#### Record extracts ####
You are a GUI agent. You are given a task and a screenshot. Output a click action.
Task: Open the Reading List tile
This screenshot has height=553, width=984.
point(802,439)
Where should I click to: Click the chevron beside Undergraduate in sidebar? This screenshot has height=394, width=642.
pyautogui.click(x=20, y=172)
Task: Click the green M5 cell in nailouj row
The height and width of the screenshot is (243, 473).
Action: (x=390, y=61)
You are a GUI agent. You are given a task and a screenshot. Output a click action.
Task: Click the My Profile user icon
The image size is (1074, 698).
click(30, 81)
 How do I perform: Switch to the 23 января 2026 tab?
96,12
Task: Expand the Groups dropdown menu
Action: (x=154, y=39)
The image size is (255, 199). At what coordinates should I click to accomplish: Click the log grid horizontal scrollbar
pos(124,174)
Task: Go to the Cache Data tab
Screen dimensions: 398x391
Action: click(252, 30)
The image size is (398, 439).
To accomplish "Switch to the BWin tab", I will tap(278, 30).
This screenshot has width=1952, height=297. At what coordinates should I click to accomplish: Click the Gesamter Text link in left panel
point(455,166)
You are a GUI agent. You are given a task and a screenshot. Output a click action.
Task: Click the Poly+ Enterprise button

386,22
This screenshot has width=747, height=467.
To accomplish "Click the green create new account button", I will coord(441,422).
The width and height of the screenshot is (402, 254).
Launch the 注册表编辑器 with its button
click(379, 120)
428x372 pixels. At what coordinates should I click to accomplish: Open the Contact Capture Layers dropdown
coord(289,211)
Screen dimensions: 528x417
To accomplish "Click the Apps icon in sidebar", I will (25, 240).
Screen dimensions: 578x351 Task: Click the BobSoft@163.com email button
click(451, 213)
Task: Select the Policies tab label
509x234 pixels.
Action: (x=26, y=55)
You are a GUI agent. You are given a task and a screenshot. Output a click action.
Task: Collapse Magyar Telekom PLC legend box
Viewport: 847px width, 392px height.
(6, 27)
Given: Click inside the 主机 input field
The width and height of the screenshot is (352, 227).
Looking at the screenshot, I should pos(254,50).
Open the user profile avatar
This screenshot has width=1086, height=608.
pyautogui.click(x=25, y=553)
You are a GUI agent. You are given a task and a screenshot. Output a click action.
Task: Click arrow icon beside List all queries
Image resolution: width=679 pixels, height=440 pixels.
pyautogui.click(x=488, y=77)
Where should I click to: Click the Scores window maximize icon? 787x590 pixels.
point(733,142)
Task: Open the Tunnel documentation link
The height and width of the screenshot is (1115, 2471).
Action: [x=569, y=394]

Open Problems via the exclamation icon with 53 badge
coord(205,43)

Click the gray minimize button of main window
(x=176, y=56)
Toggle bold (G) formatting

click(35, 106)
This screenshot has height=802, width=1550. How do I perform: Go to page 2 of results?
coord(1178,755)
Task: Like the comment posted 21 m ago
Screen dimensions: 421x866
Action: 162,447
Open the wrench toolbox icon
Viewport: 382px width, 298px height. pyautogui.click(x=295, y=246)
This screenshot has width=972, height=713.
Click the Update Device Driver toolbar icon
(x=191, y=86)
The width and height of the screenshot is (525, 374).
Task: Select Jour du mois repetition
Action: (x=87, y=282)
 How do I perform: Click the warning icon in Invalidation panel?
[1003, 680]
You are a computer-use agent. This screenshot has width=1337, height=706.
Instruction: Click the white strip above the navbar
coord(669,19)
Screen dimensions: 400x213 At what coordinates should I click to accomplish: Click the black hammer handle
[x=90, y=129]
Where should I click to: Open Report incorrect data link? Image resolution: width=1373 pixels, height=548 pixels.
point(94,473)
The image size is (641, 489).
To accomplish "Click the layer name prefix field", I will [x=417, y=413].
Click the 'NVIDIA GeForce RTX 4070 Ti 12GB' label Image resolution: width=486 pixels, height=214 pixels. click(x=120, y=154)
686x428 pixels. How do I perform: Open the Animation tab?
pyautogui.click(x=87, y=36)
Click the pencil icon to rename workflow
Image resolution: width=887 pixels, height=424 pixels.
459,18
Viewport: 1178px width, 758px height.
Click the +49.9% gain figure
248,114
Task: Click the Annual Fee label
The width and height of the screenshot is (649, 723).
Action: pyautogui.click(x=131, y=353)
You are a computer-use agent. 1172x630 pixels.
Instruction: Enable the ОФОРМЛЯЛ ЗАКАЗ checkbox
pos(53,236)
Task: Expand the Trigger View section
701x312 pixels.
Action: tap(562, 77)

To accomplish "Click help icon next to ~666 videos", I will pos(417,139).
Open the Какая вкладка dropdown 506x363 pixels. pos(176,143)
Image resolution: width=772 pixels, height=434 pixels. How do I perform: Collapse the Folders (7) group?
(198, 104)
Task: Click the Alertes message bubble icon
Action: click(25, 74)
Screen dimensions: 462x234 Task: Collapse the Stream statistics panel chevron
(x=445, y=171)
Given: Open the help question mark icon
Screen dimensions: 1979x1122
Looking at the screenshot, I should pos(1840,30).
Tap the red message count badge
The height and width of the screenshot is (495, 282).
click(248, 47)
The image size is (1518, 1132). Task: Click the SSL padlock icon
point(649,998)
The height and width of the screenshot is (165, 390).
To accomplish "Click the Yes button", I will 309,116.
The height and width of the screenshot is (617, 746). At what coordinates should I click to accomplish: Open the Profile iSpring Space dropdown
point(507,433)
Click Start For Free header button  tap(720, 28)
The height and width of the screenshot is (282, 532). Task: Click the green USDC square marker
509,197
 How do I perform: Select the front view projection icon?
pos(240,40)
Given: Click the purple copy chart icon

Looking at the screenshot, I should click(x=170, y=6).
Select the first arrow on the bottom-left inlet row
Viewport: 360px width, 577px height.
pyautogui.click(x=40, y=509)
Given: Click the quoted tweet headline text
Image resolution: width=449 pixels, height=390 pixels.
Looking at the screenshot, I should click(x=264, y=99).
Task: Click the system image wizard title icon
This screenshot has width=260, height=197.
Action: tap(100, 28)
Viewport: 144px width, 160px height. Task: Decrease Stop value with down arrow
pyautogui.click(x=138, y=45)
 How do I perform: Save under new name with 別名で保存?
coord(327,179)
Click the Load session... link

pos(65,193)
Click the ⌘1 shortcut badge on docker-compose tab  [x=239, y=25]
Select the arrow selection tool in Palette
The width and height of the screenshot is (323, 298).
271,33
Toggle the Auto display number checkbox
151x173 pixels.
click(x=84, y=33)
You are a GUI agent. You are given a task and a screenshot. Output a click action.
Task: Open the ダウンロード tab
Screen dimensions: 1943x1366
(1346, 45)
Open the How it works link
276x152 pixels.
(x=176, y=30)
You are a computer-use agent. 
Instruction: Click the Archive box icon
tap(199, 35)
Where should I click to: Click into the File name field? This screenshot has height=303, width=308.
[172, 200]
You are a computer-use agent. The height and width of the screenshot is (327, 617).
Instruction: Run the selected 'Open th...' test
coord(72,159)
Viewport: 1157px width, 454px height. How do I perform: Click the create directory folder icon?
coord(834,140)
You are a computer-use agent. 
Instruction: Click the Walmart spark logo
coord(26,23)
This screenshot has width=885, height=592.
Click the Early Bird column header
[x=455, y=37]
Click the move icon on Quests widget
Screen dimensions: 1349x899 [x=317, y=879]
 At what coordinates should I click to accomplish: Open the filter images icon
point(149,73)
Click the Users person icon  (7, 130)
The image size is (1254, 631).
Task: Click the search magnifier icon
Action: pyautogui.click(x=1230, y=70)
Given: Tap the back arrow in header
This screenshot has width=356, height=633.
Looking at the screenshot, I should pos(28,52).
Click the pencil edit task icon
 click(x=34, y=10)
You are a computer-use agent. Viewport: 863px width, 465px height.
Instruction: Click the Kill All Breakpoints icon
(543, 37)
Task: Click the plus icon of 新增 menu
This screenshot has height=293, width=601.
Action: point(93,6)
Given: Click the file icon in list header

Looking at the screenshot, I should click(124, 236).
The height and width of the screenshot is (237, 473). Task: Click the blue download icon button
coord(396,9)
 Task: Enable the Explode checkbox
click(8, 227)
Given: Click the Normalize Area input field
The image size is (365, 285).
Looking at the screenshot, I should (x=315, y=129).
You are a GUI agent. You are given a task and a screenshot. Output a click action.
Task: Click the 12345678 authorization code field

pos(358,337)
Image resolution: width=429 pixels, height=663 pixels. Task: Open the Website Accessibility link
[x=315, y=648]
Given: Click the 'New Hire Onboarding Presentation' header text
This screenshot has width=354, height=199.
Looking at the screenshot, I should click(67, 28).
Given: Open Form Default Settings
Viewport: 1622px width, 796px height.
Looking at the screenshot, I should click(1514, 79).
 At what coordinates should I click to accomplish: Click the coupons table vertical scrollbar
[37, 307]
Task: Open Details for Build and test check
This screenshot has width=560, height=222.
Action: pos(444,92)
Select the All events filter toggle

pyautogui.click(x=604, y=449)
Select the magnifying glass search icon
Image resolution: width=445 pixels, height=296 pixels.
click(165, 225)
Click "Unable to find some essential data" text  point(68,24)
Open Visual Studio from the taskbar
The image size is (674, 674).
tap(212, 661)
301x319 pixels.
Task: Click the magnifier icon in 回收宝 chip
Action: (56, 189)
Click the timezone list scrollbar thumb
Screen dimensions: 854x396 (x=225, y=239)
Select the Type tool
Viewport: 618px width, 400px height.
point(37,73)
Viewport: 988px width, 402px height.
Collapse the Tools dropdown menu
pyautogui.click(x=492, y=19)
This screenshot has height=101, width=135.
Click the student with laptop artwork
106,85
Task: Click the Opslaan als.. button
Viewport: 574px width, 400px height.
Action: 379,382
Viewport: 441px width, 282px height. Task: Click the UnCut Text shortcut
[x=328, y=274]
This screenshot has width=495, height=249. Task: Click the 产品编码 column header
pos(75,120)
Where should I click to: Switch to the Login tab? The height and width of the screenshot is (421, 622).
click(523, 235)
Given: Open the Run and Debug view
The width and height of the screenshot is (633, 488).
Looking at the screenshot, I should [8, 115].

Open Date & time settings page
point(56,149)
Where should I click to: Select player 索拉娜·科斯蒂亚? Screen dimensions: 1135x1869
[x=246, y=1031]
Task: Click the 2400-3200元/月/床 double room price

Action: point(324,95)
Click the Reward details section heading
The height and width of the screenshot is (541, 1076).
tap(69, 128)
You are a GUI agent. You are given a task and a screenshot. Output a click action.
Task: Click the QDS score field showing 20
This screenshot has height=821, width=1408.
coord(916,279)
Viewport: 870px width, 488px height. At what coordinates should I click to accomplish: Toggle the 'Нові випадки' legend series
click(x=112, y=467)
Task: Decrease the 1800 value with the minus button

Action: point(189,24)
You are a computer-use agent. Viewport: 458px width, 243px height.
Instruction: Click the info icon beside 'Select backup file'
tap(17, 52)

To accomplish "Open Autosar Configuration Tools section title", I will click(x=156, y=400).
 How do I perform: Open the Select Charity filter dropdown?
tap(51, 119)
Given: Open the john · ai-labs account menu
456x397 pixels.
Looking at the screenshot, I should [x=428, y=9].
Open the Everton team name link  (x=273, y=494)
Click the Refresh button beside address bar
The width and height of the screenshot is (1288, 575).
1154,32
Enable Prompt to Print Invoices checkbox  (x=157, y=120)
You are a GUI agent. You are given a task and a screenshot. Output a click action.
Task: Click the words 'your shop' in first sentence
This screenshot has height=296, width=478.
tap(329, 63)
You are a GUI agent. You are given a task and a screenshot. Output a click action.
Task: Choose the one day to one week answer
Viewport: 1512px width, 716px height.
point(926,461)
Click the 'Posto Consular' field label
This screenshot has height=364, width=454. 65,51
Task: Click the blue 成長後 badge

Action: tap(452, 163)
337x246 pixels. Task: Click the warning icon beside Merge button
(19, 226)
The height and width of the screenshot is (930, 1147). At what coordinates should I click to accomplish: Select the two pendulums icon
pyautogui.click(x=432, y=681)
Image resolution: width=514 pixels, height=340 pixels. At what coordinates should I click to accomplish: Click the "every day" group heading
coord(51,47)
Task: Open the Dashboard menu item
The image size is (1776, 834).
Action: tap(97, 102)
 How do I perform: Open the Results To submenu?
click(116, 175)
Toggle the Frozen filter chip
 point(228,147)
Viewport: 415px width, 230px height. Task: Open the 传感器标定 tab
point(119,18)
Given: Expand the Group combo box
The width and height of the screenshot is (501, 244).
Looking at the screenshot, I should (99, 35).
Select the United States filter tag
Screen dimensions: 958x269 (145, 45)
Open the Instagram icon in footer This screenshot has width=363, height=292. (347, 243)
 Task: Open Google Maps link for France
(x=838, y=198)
####
→ Required action: The answer should be only the number of lines in the data that include "computer".

→ Written reply: 7